Photos by Craig Bares
Osaka hibachi table
There are more than a baker’s dozen of combination sushi/hibachi steak house restaurants in the metro area. I visited a couple of recent entries in the category to see what they’re cooking up.
Of the seven Osaka eateries around the metro, the newest is a restaurant rehab along 494. The owners have done a commendable job of turning it into a pleasant and comfortable spot. Like Kobe, it offers separate spaces for different dining preferences. The teppanyaki section has roughly 10 large tables with compact griddles and gleaming stainless steel hoods. It’s a miracle how they manage to keep everything spotless. On our lunch visit only two tables were in use, but the chef knocked himself out. From an amazing warm-up display of knife and fork juggling to the now classic “onion volcano,” our chef’s performance was as good as I’ve seen anywhere. The sauteed food was also excellent, particularly the top-notch fried rice.
The sashimi sampling of tuna, yellowtail, and salmon was also high quality, particularly the slices of fat-streaked salmon. Beyond that, everything was run-of-the-mill. Whether it was bland and mushy steamed shrimp shu mai, heavily battered calamari, or the gristly but otherwise flavorful beef teriyaki, the majority of traditional items lacked any compelling sizzle or distinctiveness. Stick to the hibachi and sushi here and you’ll have a pleasing meal. 2631 Southtown Dr., Bloomington, 952-884-3633
As is the case with most places in this genre, the menu at Kobe offers a triple threat of traditional Japanese fare, sushi, and tableside teppanyaki meals. The somewhat cavernous interior is divided into spaces dedicated to each of the specialties, and there’s also a nice patio area. Several appetizer and dinner selections were well above average. Among the standouts were very crisp and flavorful gyoza dumplings, lightly fried calamari ringlets served with pleasant dipping sauces, and, best of all, Kobe beef that could be seared to each guest’s liking on a superheated stone. The thinly cut strips of meat were wonderfully marbled with fat and tender as the dickens.
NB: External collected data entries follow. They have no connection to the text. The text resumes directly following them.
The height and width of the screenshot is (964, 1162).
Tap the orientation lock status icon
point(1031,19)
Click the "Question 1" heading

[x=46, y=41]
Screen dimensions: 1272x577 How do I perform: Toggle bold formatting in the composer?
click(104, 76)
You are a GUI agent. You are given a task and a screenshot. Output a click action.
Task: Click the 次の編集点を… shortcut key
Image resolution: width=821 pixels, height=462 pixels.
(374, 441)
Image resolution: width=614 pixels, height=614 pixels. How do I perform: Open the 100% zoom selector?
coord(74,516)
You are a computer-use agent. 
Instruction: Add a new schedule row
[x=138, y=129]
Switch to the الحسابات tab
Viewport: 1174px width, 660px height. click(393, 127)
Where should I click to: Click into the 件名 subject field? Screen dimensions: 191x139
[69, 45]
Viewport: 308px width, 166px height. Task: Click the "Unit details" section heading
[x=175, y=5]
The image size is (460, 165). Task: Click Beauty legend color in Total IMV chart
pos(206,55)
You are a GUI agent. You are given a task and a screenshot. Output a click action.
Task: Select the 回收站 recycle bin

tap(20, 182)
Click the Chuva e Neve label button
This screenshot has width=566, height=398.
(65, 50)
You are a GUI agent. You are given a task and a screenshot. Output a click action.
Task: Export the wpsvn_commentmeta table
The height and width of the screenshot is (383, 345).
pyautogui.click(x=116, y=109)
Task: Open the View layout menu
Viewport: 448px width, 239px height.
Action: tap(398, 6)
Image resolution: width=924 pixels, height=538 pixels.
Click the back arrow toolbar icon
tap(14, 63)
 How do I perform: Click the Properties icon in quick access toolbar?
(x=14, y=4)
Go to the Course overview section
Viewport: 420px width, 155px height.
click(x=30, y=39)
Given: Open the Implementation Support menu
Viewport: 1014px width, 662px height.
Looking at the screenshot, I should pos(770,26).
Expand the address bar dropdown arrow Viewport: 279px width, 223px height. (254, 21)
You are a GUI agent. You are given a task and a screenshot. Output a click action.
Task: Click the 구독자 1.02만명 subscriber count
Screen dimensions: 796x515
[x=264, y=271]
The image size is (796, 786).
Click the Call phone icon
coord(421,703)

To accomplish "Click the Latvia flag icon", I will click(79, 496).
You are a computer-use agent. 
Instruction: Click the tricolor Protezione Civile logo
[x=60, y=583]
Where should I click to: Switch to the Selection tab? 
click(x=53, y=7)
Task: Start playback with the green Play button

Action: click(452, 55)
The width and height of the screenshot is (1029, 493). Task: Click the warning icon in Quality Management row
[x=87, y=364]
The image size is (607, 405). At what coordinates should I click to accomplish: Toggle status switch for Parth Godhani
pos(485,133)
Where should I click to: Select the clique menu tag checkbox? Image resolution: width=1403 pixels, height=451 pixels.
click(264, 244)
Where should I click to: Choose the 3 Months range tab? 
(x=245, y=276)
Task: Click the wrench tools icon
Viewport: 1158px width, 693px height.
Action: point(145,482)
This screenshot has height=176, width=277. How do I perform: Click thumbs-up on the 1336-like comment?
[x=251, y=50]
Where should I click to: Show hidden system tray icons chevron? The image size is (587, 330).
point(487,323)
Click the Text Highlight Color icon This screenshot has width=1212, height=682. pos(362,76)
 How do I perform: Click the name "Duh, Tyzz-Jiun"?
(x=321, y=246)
I would absolutely recommend the Kobe over the more mainstream steak teriyaki entrée, which, although nicely prepared, was a bit syrupy and cloying.
When it comes to sushi, I typically eschew overwrought specialty rolls that mask delicate ingredients with overpowering flavors and textures. There’s nothing quite as telling as a simple but elegant order of unadorned sashimi, and both samples I ate had integrity. The thick-cut, rosy-red strips of tuna couldn’t have been finer. Equally indicative of some talent behind the sushi bar was a recommendation our attentive waiter made for a treat of agi (Spanish mackerel). The meat of the fish had been removed and diced, with just a hint of seasoning, into a tartare. The remainder of the fish—head, tail, and all—was battered and fried. The raw ingredients were then mounded back into the body. Between the crispy skin and bones, butter-tender flesh, and delicate fish cheeks, it was a real tour de force.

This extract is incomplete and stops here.